From the moving tips passage below, write out everything from "6. Purge Before" down to "money selling online.", unchanged.

::: DOCUMENT PASSAGE

4. Explore Employer Benefits
If you’re still interivewing, it’s smart to negotiate moving expenses like temporary housing, storage, and real estate agent services nowduring the interview process. Otherwise,
if you just got an out-of-state job, you may be eligible for relocation services or reimbursement. The details vary widely, though; you could be offered a full door-to-door package , a total or partial reimbursement, or a set dollar amount toward moving services. Ask your assigned relocation specialist for more tips for moving out of state.
5. Consider Your DIY Options
Many people go the DIY route to cut costs, but you still have to stay vigilant and protect fragile items. Also, don’t forget you’ll need to up your friends’ bribes (pizza and beer won’t cut it to move a whole house) if you want to convince them to help you pack and load. Ask them for tips for moving out of state, too—they’ll be glad to share their advice.
You have a couple of options if you want a DIY move across state lines. You can box and drive each and every item yourself in a truck, or fill a portable storage unit for delivery to your new address. You can also hire pros to do some of the hard work like driving the truck or loading and move heavy and awkward furniture . Have you ever tried moving a piano? No easy feat.
For the most affordable DIY move, compare the costs of moving trucks, trailers, and rental items against the cost to outsource the whole project.
6. Purge Before You Pack
Let’s be real. Everyone has stuff that sits unused and takes up space. If it’s not being used in your current home, don’t pay to move it across state lines. “Be selective with what you decide to bring into your new home. Every item you move leads to more effort and stress on your end, so get rid of any belongings you don’t love as you’re packing,” says Mallory Micetich, Angi home care expert. “Aside from making the moving process quicker, easier and less expensive, decluttering will also help your new space feel fresh, clean and organized.”
Donate or dispose of your unwanted items. If you have the time, plan for one or two epic moving sales to help fund your moving truck or buy new furniture instead of shipping the basement sofa from your college apartment days to your new home. If you’re not rushing, you could also earn more money selling online.
7. Keep the Essentials With You
Plan to keep irreplaceable items—jewelry, important documents, etc.—with you. You’ll also want to pack a small bag filled with essentials, such as medication, toiletries, and other everyday items you’ll need during the move.
Here’s a list of items that should make the move with you:
Pet food, water, bowls, and any medications
Important records like a will, trust, and social security cards
High-value items, such as jewelry, electronics, and family photos
Essential items like toilet paper, paper towels, cleaning supplies, and utensils
Packing tape, box cutters, and the hardware for rebuilding bed frames
Chargers for phones, computers, fitness trackers, and tablets
And finally, don’t forget about taxes. Although technically not part of the actual moving process, you’ll be on the hook for paying in April. Although, you’re probably eligible to deduct moving expenses on your federal return (check with a local tax advisor), it’s also likely you’ll have to file two state tax returns.
Moving may not exactly be fun, but it doesn’t have to be stressful either. With a little advance planning, you can prepare for moving costs, handle utilities and cable, vet moving companies, and pack essential items to ensure a smooth move into your new home.

::::::
::: DATA SHOWN

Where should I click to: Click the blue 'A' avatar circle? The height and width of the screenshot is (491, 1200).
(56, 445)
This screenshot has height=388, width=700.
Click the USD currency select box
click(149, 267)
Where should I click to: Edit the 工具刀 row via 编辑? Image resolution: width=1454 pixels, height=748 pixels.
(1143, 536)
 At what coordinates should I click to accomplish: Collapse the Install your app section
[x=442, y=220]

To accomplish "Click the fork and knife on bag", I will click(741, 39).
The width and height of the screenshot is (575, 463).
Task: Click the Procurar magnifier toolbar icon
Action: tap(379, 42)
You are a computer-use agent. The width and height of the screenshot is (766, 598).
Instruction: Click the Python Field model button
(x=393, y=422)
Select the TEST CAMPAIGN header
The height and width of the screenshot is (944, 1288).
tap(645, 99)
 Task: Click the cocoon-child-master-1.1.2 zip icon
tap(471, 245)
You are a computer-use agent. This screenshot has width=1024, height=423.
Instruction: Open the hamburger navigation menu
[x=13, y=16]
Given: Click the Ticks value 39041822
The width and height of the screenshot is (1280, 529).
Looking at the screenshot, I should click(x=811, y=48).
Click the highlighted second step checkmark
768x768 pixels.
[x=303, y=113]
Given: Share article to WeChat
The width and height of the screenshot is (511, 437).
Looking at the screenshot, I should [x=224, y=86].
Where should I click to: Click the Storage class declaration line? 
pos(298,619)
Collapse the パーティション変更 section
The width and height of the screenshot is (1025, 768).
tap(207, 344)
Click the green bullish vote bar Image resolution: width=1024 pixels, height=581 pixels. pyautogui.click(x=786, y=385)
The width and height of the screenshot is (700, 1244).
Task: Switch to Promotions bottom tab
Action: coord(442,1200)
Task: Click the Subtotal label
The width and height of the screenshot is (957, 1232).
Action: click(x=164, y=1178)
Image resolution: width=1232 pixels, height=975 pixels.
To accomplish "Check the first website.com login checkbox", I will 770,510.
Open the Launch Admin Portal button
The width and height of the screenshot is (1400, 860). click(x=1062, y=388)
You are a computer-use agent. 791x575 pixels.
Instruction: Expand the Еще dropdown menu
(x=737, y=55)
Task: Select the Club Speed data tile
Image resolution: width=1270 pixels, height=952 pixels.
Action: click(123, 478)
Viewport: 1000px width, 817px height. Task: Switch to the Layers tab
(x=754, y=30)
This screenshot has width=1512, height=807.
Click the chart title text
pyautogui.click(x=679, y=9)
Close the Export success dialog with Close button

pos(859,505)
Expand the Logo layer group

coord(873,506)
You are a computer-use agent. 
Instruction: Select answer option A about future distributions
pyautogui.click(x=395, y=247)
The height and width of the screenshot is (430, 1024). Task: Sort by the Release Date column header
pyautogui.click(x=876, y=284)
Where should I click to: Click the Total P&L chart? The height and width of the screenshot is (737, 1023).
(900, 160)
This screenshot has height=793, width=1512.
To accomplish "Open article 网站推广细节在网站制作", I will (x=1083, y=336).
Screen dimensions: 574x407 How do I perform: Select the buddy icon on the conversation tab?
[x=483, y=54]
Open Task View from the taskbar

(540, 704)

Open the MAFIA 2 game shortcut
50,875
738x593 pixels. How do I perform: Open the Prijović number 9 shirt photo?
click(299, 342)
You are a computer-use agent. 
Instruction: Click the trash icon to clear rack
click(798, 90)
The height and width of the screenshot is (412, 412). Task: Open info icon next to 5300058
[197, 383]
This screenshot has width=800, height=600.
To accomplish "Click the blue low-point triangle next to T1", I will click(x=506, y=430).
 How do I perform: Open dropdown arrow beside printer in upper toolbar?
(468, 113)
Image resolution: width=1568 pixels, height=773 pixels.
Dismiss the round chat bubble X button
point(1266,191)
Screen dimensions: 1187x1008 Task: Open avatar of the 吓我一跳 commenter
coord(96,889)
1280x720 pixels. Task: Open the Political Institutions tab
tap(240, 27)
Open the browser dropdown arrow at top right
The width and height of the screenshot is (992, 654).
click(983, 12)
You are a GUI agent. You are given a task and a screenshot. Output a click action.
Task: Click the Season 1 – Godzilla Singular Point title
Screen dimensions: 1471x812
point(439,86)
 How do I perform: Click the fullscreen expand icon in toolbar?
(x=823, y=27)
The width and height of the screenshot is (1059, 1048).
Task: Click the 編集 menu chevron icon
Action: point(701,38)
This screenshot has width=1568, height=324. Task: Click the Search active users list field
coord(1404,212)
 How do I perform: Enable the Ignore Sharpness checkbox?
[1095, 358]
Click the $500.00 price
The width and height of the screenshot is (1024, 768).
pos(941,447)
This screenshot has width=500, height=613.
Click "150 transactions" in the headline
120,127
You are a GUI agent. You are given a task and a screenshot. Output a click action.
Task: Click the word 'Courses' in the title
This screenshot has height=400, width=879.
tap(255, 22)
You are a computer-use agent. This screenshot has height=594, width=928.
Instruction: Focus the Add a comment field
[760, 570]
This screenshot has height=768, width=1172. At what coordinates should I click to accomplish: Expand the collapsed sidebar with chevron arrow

::::::

• REPLY:
6. Purge Before You Pack
Let’s be real. Everyone has stuff that sits unused and takes up space. If it’s not being used in your current home, don’t pay to move it across state lines. “Be selective with what you decide to bring into your new home. Every item you move leads to more effort and stress on your end, so get rid of any belongings you don’t love as you’re packing,” says Mallory Micetich, Angi home care expert. “Aside from making the moving process quicker, easier and less expensive, decluttering will also help your new space feel fresh, clean and organized.”
Donate or dispose of your unwanted items. If you have the time, plan for one or two epic moving sales to help fund your moving truck or buy new furniture instead of shipping the basement sofa from your college apartment days to your new home. If you’re not rushing, you could also earn more money selling online.